Varvara sees little of her fiance, who is busy with his duties as an army cryptographer, so she spends her time at the correspondents' club, where she meets various interesting characters: Irish reporter Seamus McLaughlin, French reporter Charles Paladin, Romanian liaison Colonel Lukan (unlike Bromfield's English translation, some others use proper Romanian spelling "Lucan"), Russian hussar officer Count Zurov (Fandorin's old friend from The Winter Queen), and the charismatic General Sobolev (based on the real-life Mikhail Skobelev).

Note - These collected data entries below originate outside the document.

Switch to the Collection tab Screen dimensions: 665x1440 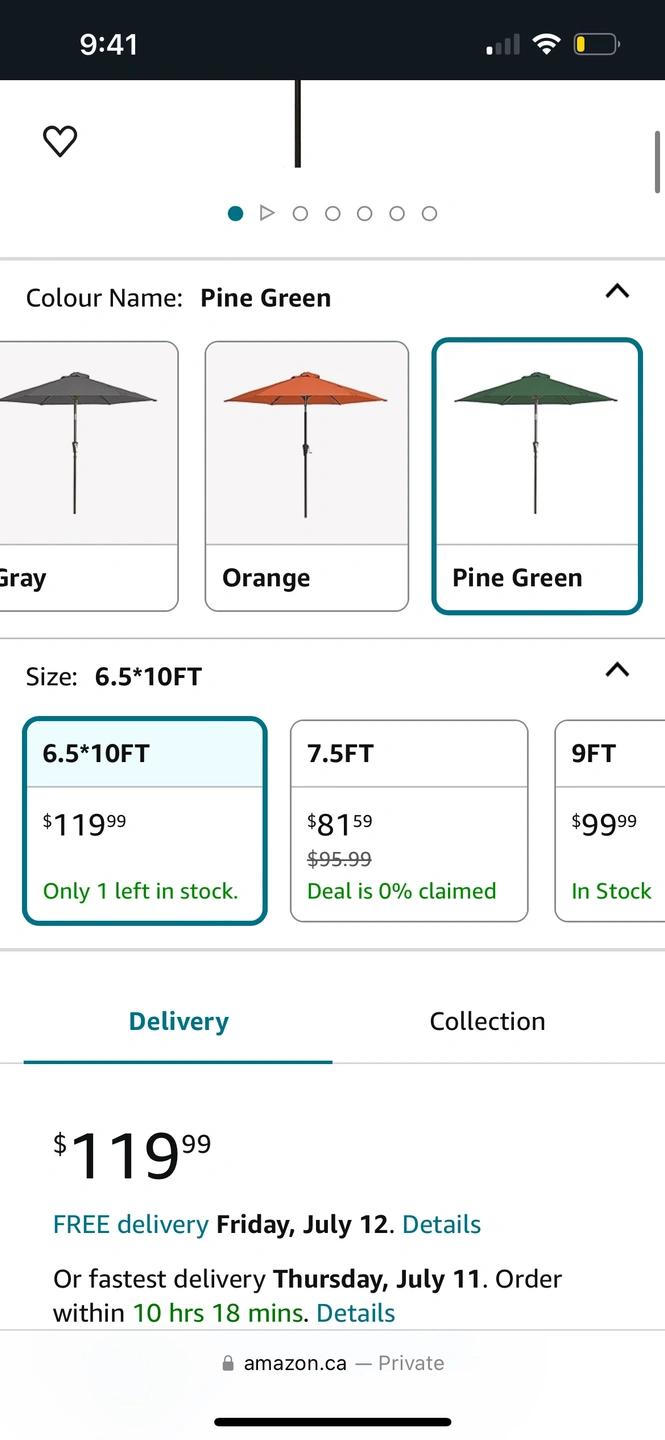(x=487, y=1021)
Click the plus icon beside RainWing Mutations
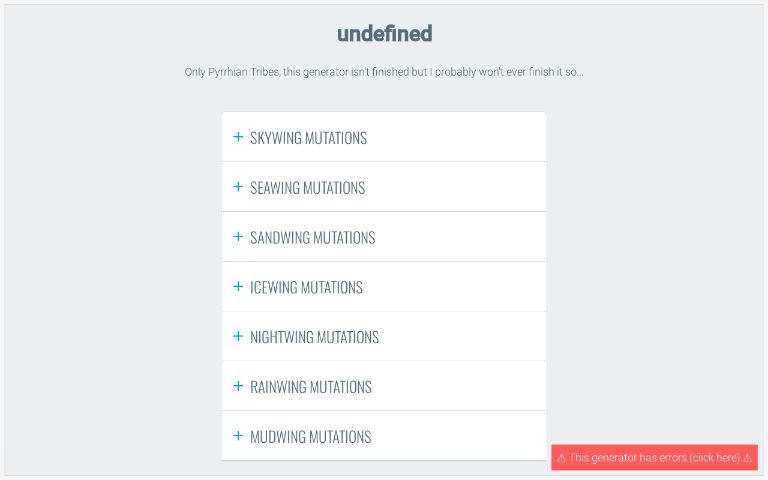 point(238,386)
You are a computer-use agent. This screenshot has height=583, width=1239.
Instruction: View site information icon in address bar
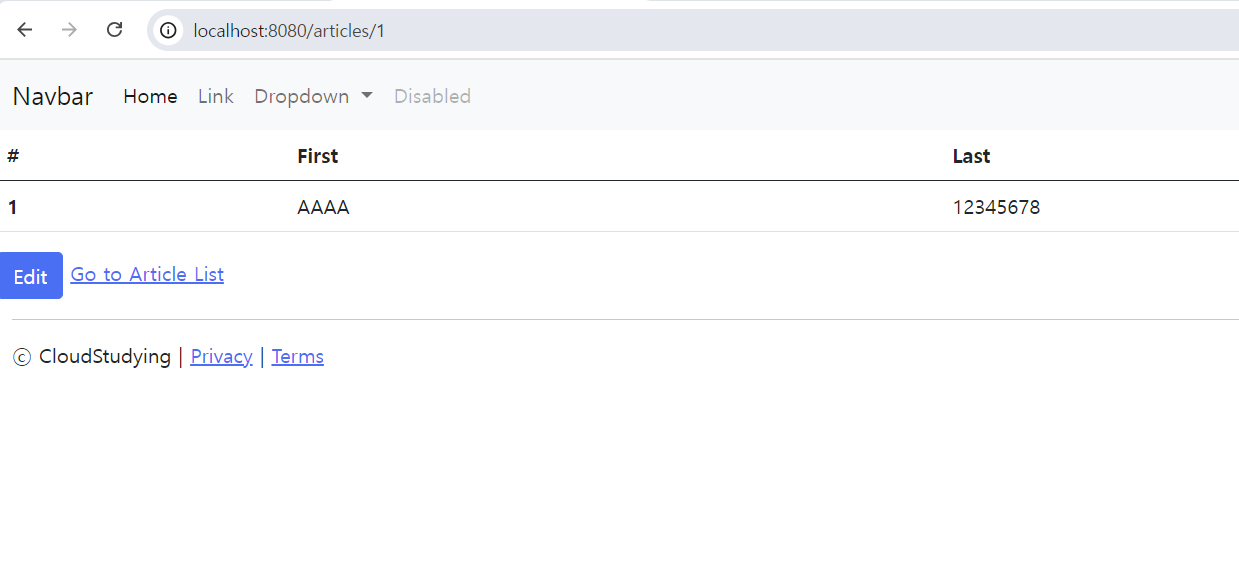[x=168, y=30]
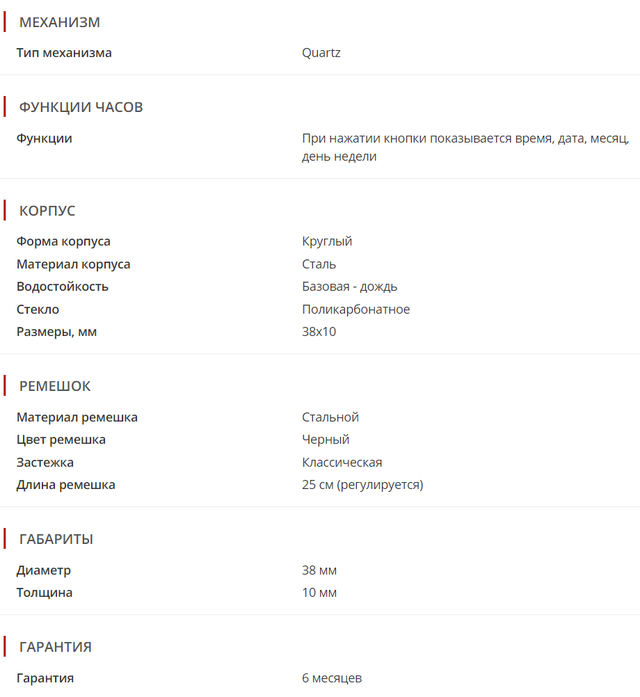Image resolution: width=640 pixels, height=697 pixels.
Task: Click the Водостойкость label
Action: point(62,286)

Fandorin is informed that a Turkish agent, Anwar Effendi, is conducting an intelligence operation against the Russian army and might even have penetrated Russian headquarters. This is confirmed when the telegram directing the Russian army to take Plevna is mysteriously changed to an order to take Nikopol, a strategically irrelevant town. Varvara's fiance Pyotr, who encoded the telegram, is jailed on suspicion of treason. Fandorin is charged with finding Anwar and uncovering the Turkish plot.
Because of the diversion of the Russian army to Nikopol, Turkish troops arrive in Plevna first. The French reporter, Paladin, sneaks into the Turkish camp and determines that only a small number of troops are in the town. Based on this information, the Russians attack Plevna, only to be bloodily repulsed because Paladin's data were incorrect and the Turks are there in strength. The Russian army settles in for a siege.

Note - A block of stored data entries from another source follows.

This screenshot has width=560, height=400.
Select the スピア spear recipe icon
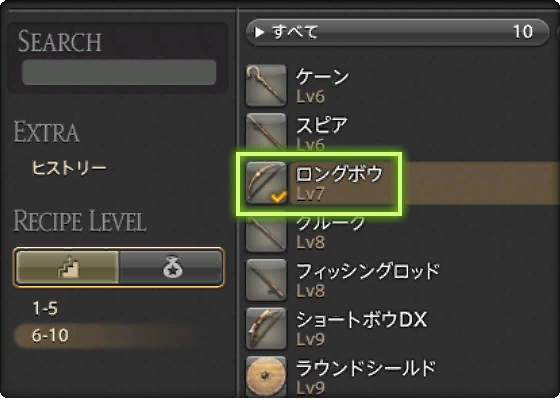(266, 132)
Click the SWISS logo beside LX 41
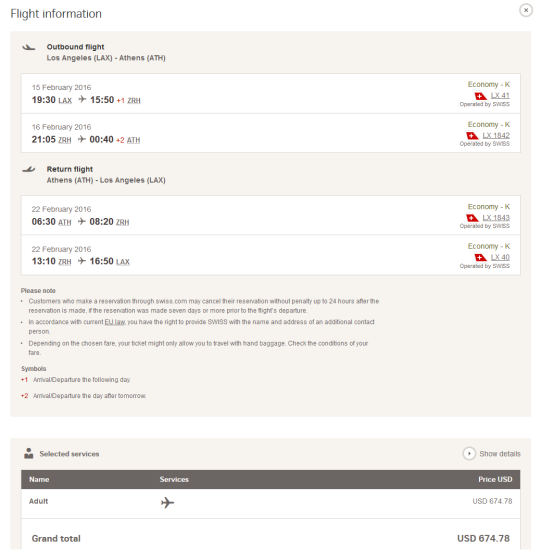Viewport: 541px width, 550px height. click(x=480, y=96)
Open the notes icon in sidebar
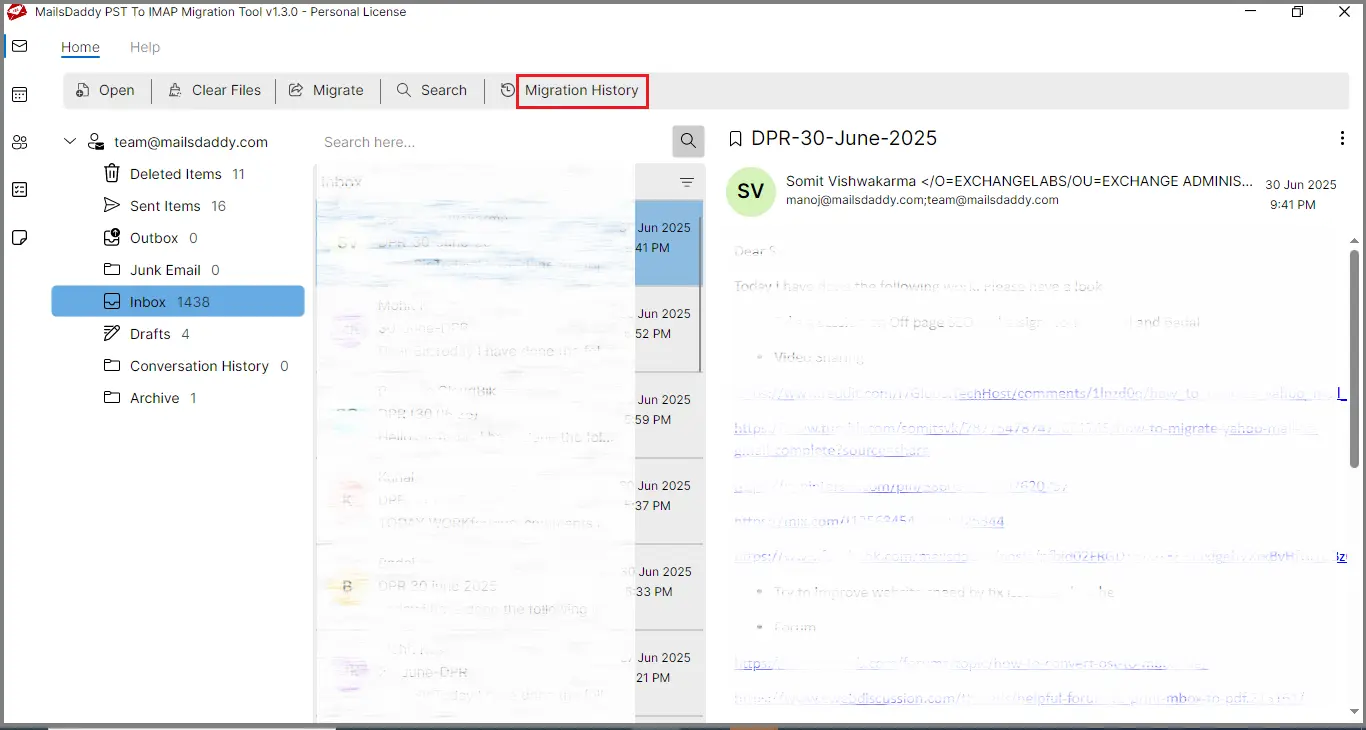 click(19, 238)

The Russians' first attempt to break the siege of Plevna ends in defeat when the Turks, who somehow have advance knowledge of the Russian attack plan, concentrate their artillery on the Russian formations before the Russians have a chance to move forward. Fandorin immediately suspects Colonel Lukan, who predicted to Varvara that the attack would fail. He asks Varvara to follow Lukan back to Bucharest and investigate him, but that effort ends when Paladin kills Lukan in a duel over Varvara's honor. Investigation of his possessions shows that he was indeed taking money from a mysterious J.
In the following attempt to storm Plevna, Sobolev leads his troops in an attack that breaks through Plevna's defenses and actually enters the city, but he is unable to advance further due to insufficient strength. He sends several messengers to headquarters to request reinforcements, but all are killed in the fray. In the end, Count Zurov breaks through to the Russian side, but after meeting the journalists at their observation outpost disappears on his way to the headquarters and Sobolev, out of ammunition, is forced to withdraw. Later, a search party finds Zurov murdered on the battlefield, apparently stabbed by gendarme colonel Kazanzaki, whom dying Zurov managed to shoot. Pyotr unsuccessfully tries to hang himself, feeling responsibility for the carnage and defeat as he left the telegram unguarded when he went to welcome Varya and then sent it without checking; for the spy, knowing the not too strong Russian cipher, it was easy to replace it.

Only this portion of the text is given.